Все это случайным быть не может. И главное, что все, пишущие о Маяковском, а ведь все это, даже включая ненавидевшую ЛЕФ больше за поведение там своего мужа с «подлильками», чем за что-то иное, Лавинскую, были людьми близкими или Маяковскому, или кругу ЛЕФа и Бриков.
Но все они очень мягко, как бы пастелью, проводили линию «Маяковский и Достоевский», стараясь не досказать самое главное. Это очень видно в статье Лили Брик «Предложение исследователям».
Нам же представляется, что разговор этот может перейти в очень конкретную стадию, когда сегодня можно прямо сказать, что строки из «Сна смешного человека» о девочке, которой надо бы подать что-то, ведут к названию поэмы «Про это». «Это» курсивом означает, что револьвер уже лежал на столе героя «Сна смешного человека», но он знал, что, пока он вновь не встретит нищенку, «этого» не случится.
Отголоски этой сцены найдутся и в статье Лили Брик, они же подразумеваются Шкловским.
Что же касается рассказов Лили Брик о предсмертных настроениях очень грустного Маяковского, то они, восходя, как мы покажем, опять же к «Сну смешного человека», как бы отвечают и на слова «Охранной грамоты» о том, что Маяковского перед смертью видели грустным. Напомним, эта фраза понадобилась Пастернаку, чтобы связать «его» Маяковского и «его» Пушкина с Маяковским реальным.

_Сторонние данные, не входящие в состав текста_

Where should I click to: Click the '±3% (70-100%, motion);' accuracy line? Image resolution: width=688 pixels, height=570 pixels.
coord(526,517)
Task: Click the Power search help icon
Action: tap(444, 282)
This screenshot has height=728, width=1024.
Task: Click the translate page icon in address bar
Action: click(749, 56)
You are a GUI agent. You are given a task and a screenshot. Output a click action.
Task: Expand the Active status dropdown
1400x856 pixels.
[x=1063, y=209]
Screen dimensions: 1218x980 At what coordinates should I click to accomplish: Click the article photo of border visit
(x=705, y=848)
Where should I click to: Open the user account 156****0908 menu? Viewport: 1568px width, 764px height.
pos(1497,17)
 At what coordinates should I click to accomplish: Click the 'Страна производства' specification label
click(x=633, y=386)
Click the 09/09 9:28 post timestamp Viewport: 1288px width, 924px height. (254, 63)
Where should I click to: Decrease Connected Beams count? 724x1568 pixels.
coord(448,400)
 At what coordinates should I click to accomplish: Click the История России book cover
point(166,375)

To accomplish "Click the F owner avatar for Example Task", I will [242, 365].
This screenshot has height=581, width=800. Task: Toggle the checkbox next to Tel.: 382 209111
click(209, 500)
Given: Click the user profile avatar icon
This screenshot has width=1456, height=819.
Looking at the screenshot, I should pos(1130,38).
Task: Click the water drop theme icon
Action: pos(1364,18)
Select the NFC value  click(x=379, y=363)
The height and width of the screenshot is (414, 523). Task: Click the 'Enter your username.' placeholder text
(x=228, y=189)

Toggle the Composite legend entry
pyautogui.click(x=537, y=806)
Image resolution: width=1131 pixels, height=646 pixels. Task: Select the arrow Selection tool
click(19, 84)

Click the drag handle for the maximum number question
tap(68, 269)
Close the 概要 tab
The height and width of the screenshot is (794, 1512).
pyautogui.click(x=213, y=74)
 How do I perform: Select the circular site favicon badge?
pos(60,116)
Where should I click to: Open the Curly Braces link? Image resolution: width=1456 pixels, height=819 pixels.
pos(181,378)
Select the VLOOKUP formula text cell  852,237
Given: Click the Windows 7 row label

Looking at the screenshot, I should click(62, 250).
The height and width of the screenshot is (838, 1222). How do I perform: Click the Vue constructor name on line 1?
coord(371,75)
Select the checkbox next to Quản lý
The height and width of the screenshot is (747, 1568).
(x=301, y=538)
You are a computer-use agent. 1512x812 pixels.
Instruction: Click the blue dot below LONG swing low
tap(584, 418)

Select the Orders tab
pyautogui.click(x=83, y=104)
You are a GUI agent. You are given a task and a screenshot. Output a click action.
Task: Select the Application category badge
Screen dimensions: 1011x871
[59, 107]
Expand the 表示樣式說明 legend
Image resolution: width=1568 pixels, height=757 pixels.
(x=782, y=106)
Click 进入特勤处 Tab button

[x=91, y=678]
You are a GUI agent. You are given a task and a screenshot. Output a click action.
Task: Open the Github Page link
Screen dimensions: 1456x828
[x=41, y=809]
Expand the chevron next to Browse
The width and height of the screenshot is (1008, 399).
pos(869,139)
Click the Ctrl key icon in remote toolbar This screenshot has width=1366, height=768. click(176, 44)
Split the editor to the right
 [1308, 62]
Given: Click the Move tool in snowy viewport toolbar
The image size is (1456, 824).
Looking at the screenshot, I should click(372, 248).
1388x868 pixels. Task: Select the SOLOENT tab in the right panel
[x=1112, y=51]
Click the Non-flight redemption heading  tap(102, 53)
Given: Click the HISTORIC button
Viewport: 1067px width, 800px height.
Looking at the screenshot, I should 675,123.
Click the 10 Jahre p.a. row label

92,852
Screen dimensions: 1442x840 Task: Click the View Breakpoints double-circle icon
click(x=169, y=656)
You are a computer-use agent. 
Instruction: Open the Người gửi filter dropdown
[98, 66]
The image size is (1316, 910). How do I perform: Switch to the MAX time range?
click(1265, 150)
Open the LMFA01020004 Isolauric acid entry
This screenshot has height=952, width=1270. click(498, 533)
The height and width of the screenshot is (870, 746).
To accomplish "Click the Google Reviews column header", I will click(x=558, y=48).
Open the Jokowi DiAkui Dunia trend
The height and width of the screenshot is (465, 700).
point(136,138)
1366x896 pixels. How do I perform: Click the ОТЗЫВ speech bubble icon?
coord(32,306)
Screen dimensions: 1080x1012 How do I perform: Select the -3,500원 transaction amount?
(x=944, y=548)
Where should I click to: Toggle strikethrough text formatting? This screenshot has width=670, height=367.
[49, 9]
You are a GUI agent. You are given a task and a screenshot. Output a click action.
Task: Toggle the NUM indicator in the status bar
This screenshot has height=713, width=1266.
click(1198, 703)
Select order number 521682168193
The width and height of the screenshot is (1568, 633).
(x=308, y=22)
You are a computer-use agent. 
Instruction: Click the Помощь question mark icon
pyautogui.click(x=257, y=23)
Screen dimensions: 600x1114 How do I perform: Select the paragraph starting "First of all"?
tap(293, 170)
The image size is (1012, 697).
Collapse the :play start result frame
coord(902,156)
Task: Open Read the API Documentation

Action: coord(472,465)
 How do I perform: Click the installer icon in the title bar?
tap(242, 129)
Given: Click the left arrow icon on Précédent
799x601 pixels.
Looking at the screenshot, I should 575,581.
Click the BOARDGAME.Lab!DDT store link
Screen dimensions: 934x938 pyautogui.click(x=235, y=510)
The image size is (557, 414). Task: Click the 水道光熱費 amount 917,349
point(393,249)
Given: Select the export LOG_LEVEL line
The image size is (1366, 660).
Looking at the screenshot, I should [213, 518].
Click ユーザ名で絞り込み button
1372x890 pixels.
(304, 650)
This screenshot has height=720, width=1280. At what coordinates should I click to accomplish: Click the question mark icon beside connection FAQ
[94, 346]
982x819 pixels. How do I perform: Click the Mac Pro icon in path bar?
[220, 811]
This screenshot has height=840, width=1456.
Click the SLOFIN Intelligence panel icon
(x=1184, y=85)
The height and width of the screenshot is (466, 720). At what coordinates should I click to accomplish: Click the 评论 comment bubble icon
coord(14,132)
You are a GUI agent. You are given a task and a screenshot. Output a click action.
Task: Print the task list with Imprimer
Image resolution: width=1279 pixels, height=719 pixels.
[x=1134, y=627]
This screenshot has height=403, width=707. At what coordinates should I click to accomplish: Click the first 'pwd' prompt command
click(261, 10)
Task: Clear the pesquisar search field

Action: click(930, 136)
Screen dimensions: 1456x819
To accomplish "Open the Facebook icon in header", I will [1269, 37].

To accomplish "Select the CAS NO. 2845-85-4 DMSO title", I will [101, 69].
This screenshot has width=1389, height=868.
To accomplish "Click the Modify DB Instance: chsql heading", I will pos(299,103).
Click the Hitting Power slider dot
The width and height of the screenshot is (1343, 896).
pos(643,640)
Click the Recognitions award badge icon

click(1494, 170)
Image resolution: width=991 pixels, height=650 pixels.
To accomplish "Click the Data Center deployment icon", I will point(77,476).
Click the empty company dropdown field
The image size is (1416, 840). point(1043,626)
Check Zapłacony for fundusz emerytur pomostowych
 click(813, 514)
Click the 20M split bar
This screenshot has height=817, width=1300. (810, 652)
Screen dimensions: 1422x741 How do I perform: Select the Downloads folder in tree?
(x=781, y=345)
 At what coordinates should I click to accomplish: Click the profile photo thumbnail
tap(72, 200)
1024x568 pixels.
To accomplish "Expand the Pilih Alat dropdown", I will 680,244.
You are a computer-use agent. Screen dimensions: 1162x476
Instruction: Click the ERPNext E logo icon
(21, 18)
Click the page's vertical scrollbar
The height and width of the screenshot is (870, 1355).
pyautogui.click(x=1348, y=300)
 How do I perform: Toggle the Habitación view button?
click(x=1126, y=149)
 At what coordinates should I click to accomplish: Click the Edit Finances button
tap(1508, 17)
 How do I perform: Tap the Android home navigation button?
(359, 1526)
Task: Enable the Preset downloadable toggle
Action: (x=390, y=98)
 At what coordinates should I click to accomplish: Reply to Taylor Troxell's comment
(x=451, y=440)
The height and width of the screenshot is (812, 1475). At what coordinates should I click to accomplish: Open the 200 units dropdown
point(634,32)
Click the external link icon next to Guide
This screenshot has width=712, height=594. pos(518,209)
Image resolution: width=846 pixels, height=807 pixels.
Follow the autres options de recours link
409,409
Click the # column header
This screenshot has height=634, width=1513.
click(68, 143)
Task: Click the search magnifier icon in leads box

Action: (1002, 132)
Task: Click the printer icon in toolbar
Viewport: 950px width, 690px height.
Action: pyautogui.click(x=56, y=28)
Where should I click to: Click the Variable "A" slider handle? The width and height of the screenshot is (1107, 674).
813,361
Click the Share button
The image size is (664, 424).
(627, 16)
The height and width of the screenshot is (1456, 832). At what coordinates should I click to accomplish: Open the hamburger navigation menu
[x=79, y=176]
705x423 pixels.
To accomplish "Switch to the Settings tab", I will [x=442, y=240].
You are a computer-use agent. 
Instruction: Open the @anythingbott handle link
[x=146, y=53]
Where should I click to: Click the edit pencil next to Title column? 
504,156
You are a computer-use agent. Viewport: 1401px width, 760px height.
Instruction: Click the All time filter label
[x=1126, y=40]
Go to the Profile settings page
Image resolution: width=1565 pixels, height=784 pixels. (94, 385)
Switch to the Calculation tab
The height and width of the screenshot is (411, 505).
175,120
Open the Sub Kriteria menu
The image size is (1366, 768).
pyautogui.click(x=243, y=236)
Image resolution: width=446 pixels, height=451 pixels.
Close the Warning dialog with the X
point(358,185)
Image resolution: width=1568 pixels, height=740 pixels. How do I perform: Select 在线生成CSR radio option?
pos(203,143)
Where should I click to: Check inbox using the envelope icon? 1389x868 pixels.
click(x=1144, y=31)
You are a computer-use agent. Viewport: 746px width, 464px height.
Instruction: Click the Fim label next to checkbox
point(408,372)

Теперь достаточно вспомнить, что в поэме «Про это» 1923 года Маяковский писал, как «семь лет назад в «Человеке» на мосту стоит человек», а это опять же герой Достоевского – самоубийца Свидригайлов, и становится ясно: раз в семь лет Маяковский, а не царская Охранка, ВЧК или ОГПУ, стрелял в себя и всегда одним и тем же способом – «русской» или «офицерской» рулеткой, т. е. с одной пулей в барабане.
Та же Лиля Брик, не упоминая Достоевского, писала в воспоминаниях: «Всегдашние разговоры Маяковского о самоубийстве! Это был террор. В 16-м году рано утром меня разбудил телефонный звонок.
Глухой, тихий голос Маяковского: «Я стреляюсь. Прощай, Лилик». Я крикнула: «Подожди меня!» – что-то накинула поверх халата, скатилась с лестницы, умоляла, гнала, била извозчика кулаками в спину. Маяковский открыл мне дверь. В его комнате на столе лежал пистолет. Он сказал: «Стрелялся, осечка, второй раз не решился, ждал тебя». Я была в неописуемом ужасе, не могла прийти в себя.
<…> Когда в 1956 году в Москву приезжал Роман Якобсон, он напомнил мне мой разговор с ним в 1920 году. Мы шли вдоль Охотного ряда, и он сказал: «Не представляю себе Володю старого, в морщинах». А я ответила ему: «Он ни за что не будет старым, обязательно застрелится. Он уже стрелялся – была осечка. Но ведь осечка случается не каждый раз!»
Перед тем как стреляться, Маяковский вынул обойму из пистолета и оставил только один патрон в стволе. Зная его, я убеждена, что он доверился судьбе, думал – если не судьба, опять будет осечка и он поживет еще»[20].
Что же так тянуло Маяковского к Достоевскому именно в этой страшной ситуации?